Google: Quick Recovery Unlikely
Summary:
- Alphabet collapsed around 42% from its all-time-high marked on February 2, 2022 during the ongoing bear market.
- While it could be tempting to buy considering the share price decline, my two fair value calculations indicate at most a fair valuation without a margin of safety.
- Additionally, both from a technical and a macroeconomic point of view, further downward pressure seems highly likely.
1. Introduction
We are in the midst of a bear market and Alphabet (NASDAQ:GOOGL, NASDAQ:GOOG) collapsed around 42% from its all-time high of $151.55 on February 2, 2022.
Consequently, Alphabet has underperformed all the major indices, such as the S&P 500, Dow Jones as well as the Nasdaq (see chart).
Compared with the S&P 500 stocks, Alphabet is one of the worst performers over a 12-month period with a decline of 37% (see chart).
So, is now a good opportunity to buy Alphabet?
2. Fair Value Calculation
I prepared two valuation models in order to make a more accurate assessment of the valuation. I have chosen a conservative approach due to the monetary tightening phase of central banks on a global scale and the related rapidly rising interest rate environment. Other factors favoring a conservative approach include the uncertain macroeconomic and political environment and rising recession risks, which have probably not yet been fully priced in.

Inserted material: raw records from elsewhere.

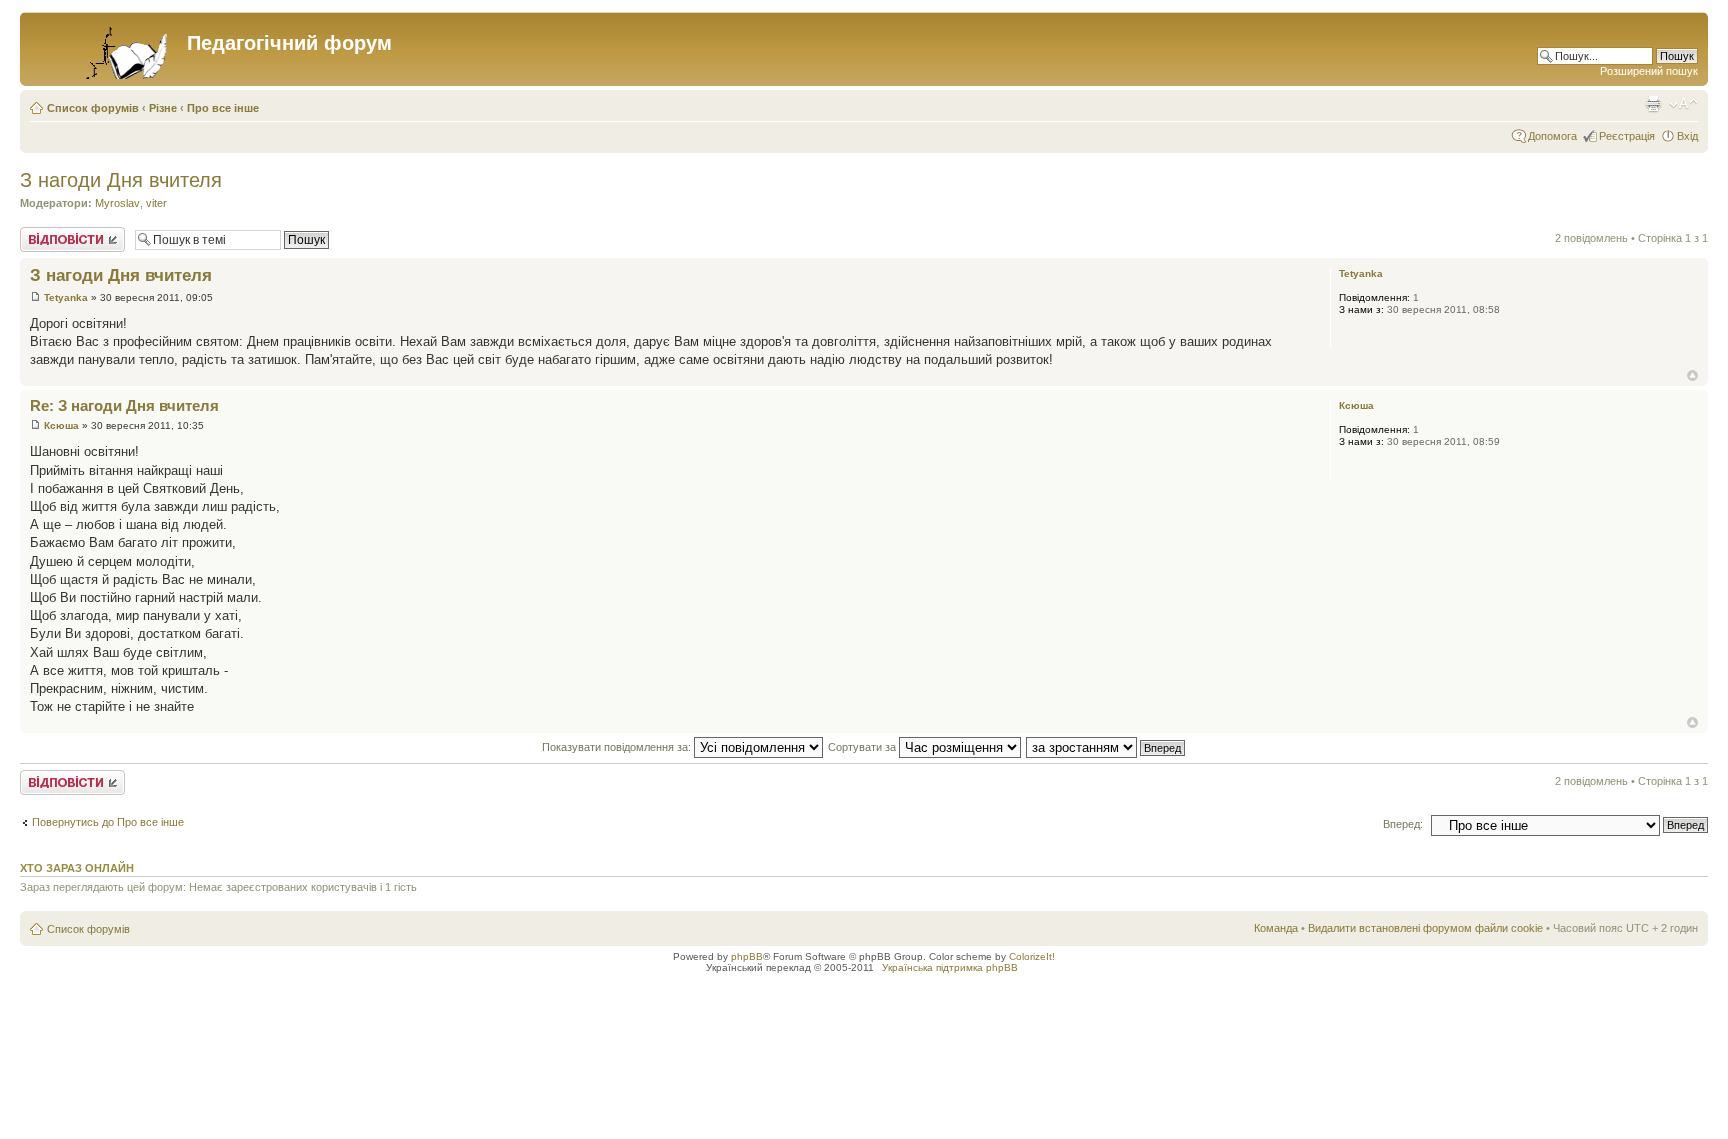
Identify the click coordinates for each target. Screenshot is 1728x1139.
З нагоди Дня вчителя (121, 180)
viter (156, 203)
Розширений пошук (1649, 71)
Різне (163, 108)
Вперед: (1403, 824)
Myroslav (117, 203)
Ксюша (61, 425)
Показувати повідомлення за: (618, 747)
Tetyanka (66, 297)
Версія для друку (1653, 104)
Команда (1276, 928)
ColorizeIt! (1032, 956)
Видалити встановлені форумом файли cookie (1425, 928)
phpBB (747, 956)
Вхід (1687, 136)
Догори (1692, 375)
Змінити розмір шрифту (1683, 104)
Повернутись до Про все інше (108, 822)
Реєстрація (1627, 136)
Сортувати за (863, 747)
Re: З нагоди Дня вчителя (124, 405)
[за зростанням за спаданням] (1106, 747)
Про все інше (223, 108)
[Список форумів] (106, 49)
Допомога (1552, 136)
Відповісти (46, 233)
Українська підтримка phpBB (950, 967)
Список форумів (93, 108)
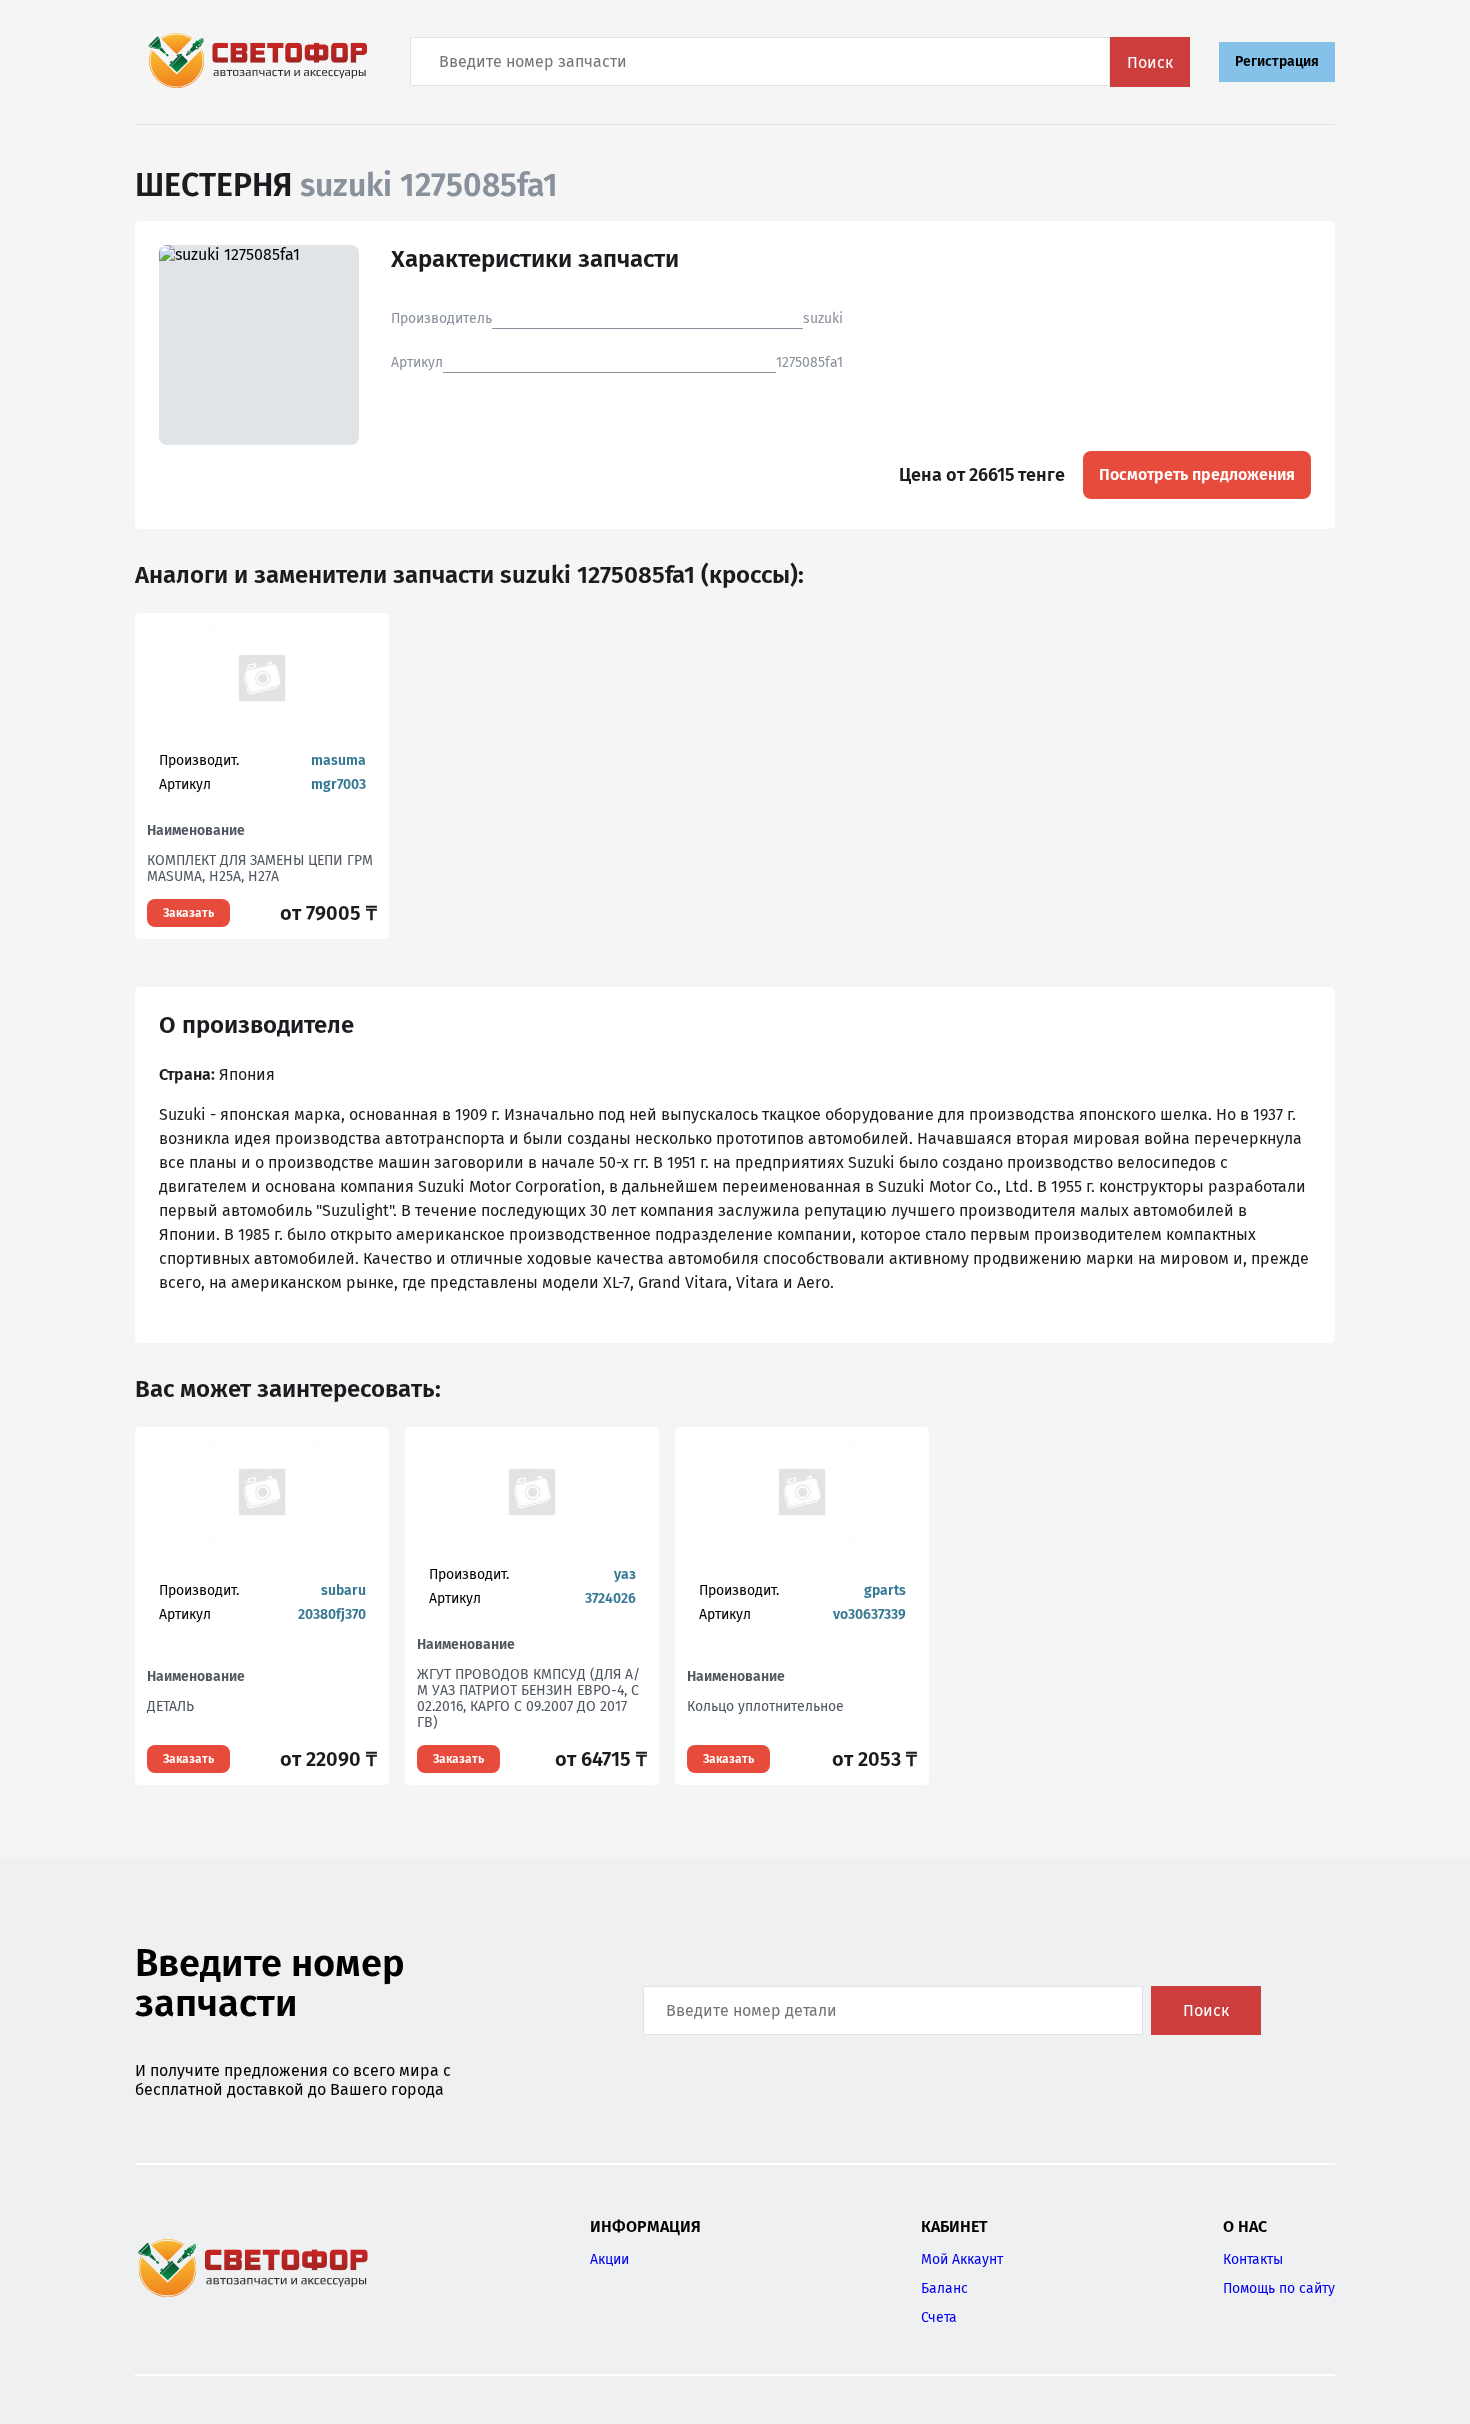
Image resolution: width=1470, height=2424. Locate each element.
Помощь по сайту (1279, 2288)
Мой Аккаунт (962, 2259)
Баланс (944, 2288)
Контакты (1253, 2259)
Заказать (188, 913)
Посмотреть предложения (1197, 474)
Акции (609, 2259)
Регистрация (1277, 61)
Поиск (1150, 62)
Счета (939, 2317)
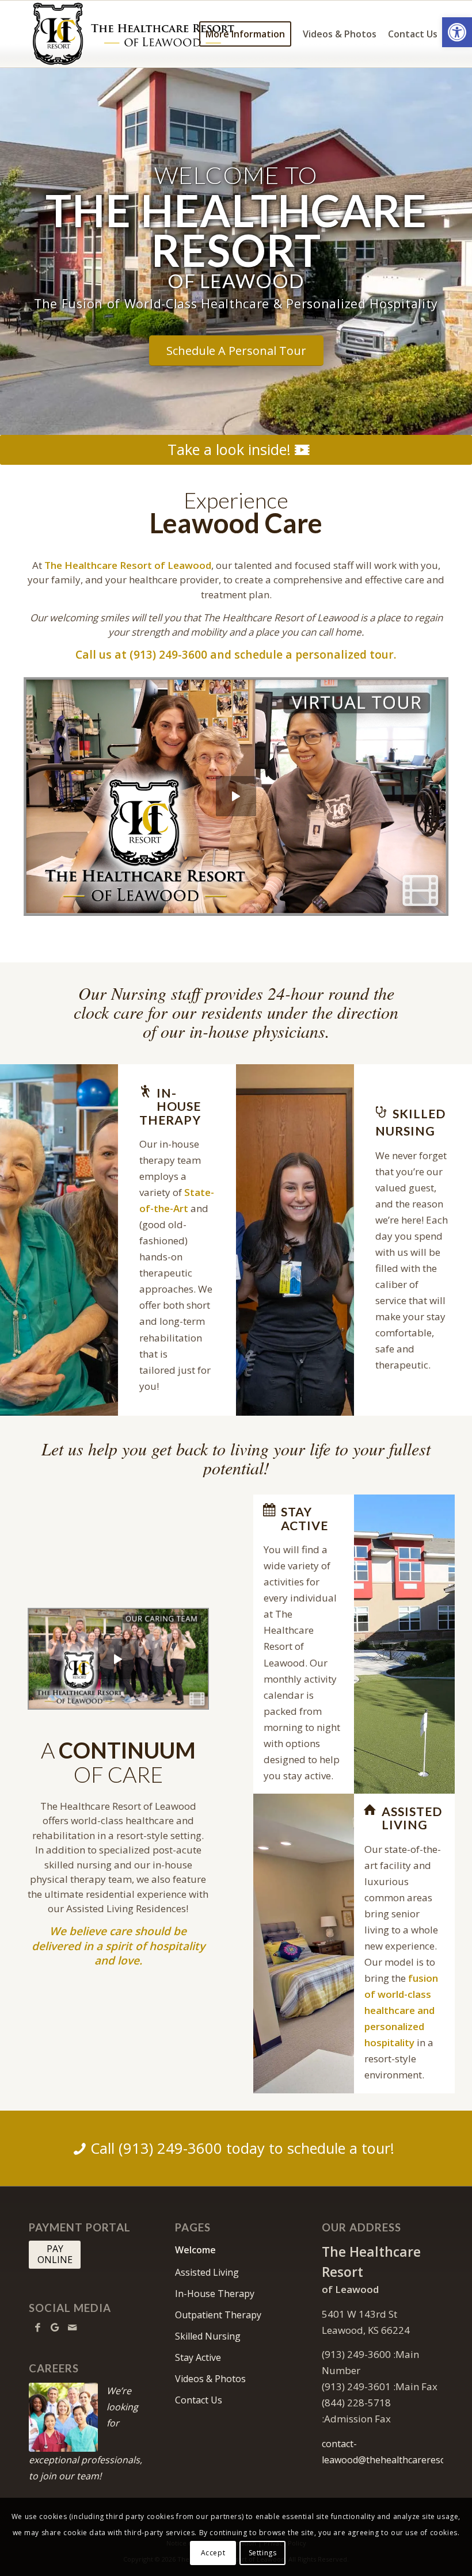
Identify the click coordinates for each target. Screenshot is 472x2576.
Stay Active (198, 2357)
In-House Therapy (214, 2293)
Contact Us (198, 2400)
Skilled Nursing (208, 2336)
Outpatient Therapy (218, 2315)
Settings (263, 2553)
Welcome (195, 2250)
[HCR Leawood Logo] (133, 34)
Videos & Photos (210, 2378)
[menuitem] (245, 34)
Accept (213, 2553)
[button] (457, 32)
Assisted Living (207, 2272)
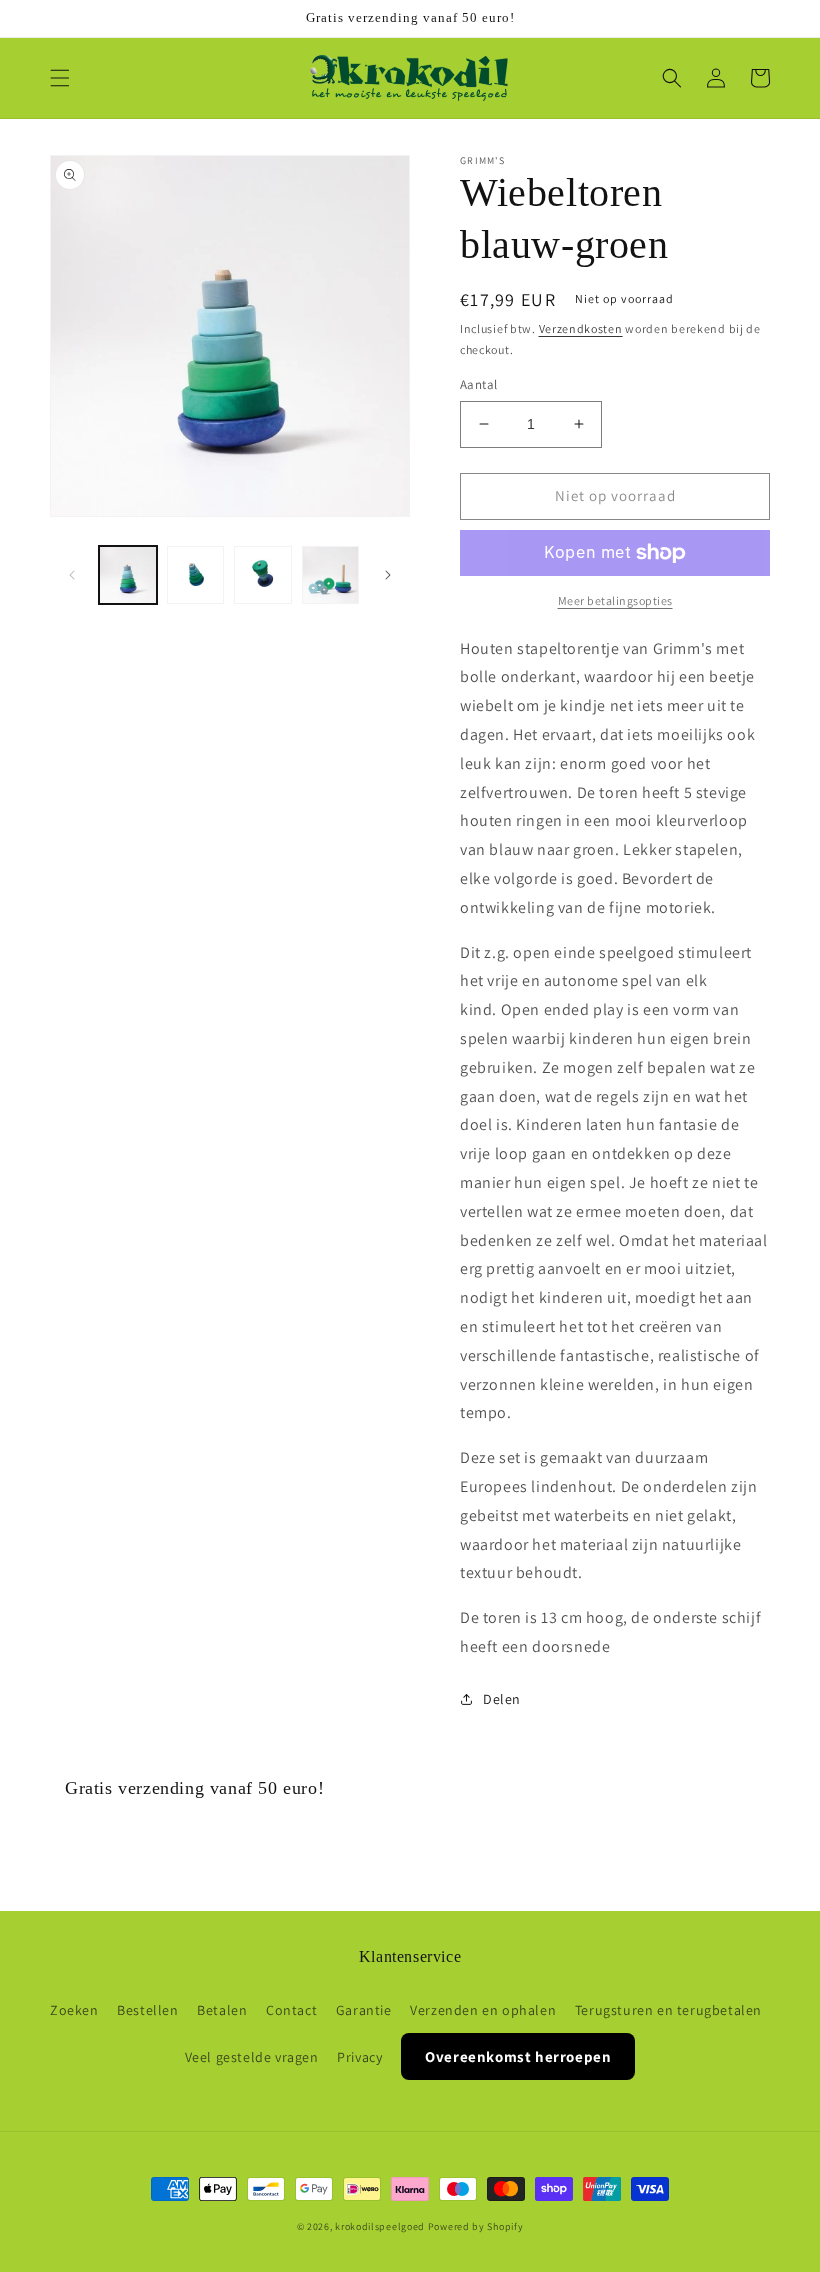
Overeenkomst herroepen (518, 2056)
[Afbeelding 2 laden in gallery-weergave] (196, 575)
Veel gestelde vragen (252, 2057)
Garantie (364, 2010)
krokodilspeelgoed (380, 2226)
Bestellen (147, 2010)
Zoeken (74, 2010)
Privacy (359, 2057)
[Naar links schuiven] (72, 575)
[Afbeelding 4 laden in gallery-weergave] (331, 575)
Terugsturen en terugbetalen (668, 2010)
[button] (60, 78)
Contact (291, 2010)
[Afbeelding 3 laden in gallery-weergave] (263, 575)
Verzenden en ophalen (483, 2010)
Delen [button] (502, 1699)
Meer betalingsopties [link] (615, 600)
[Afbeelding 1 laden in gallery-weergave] (128, 575)
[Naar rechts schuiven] (388, 575)
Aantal (478, 384)
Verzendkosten (581, 328)
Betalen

Furthermore, the advertising business, where Alphabet generates the bulk of its revenues, is cyclical and therefore vulnerable to economic cycles
The first valuation method is based on a DCF calculation. In order to choose a conservative approach, I have chosen a growth rate of 5% per year in terms of the free cash flow. Additionally, analysts’ consensus predict FCF decline of 5% in FY 2022 before there is a significant increase in the FCF again in the following years, according to MarketScreener. In terms of Price/Cash flow multiple, I have chosen a multiple of 16.34 for the last FCF, which represents the 4-year average of the years 2014-2017 and is slightly below that of the current 5-year valuation of 18.72 (2018-2022), according to Morningstar.
In the first valuation method based on a DCF calculation, the fair value is $88.11, which corresponds to a current fair valuation of the stock (see figure below).
The second valuation method is based on an earnings-per-share calculation. In order to choose a conservative approach, I have chosen a growth rate of 5% per year in terms of EPS growth. The 5-year average EPS growth rate was 32.14, according to Morningstar. Nevertheless, analysts’ consensus predict EPS drop of 15% in FY 2022 before there is a significant increase in the EPS again in the following years, according to MarketScreener.
In terms of P/E multiple, I have chosen a multiple of 21.54 for calculating the terminal value, which represents the 4-year average of the years 2013-2017 and is well below the current 5-year valuation of 31.73.2 (2018-2022) but close to the average S&P 500 valuation (19.23), according to Morningstar.
In the second valuation method the fair value is $97.34, which corresponds to a slight undervaluation of the stock of 11% and thus close to a fair valuation (see figure below).
3. Technical Analysis
Looking at the chart, it is striking that Alphabet is caught in a downtrend and marks one 52-week-low after another, which favors a further decline in the share price (see following chart).
Consequently, Alphabet could either bounce at around $86, which could act as a short term support or – the currently more likely scenario considering the strong down trend – fall to around $76, which could act as a support line, before a meaningful upward reaction could occur (see following chart).
4. Conclusion
It appears highly likely that Alphabet will continue to fall, both from a fundamental and a technical point of view.
While Alphabet is a fundamentally and financially very solid company with a cash hoard of over $100 billion, my fair value calculation based on a DCF method shows a current fair valuation of the stock and my fair value calculation based on an EPS method indicates a slight undervaluation of just 11%, leaving no margin of safety.
From a fundamental point of view, there are additional weighing factors, such as a potential threat to Alphabet’s search engine Google by Microsoft’s investment in ChatGPT and Alphabet’s highly cyclical ad revenues.
From a technical point of view, Alphabet is exposed to further downward pressure, unless the macroeconomic environment and the central banks’ rapid monetary tightening loosen up. This in fact would lead to an update of the fair value and the assumptions behind it.
The technical analysis favors a fall to around $76, which would mean that the Post-COVID gains, resulting from the unprecedented monetary supply by central banks and governments, would vanish with it.
In summary, investors seem better advised to be patient and wait for the environment and the stock to stabilize for better entry-level conditions.
Disclosure: I/we have no stock, option or similar derivative position in any of the companies mentioned, and no plans to initiate any such positions within the next 72 hours. I wrote this article myself, and it expresses my own opinions. I am not receiving compensation for it (other than from Seeking Alpha). I have no business relationship with any company whose stock is mentioned in this article.